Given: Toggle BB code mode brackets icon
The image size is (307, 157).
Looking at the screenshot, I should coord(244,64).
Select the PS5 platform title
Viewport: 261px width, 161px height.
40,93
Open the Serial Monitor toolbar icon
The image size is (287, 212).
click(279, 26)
==
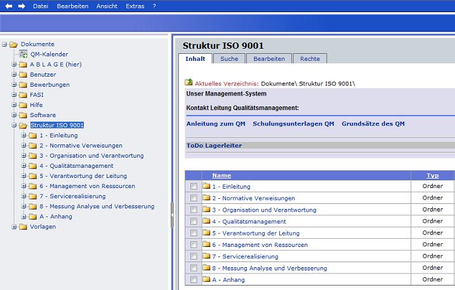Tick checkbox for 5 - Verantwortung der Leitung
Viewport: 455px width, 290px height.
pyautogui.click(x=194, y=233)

• ASSIGNMENT: Respond with a number only, please: how many lines in this data include the word "icon".

• WRITTEN RESPONSE: 2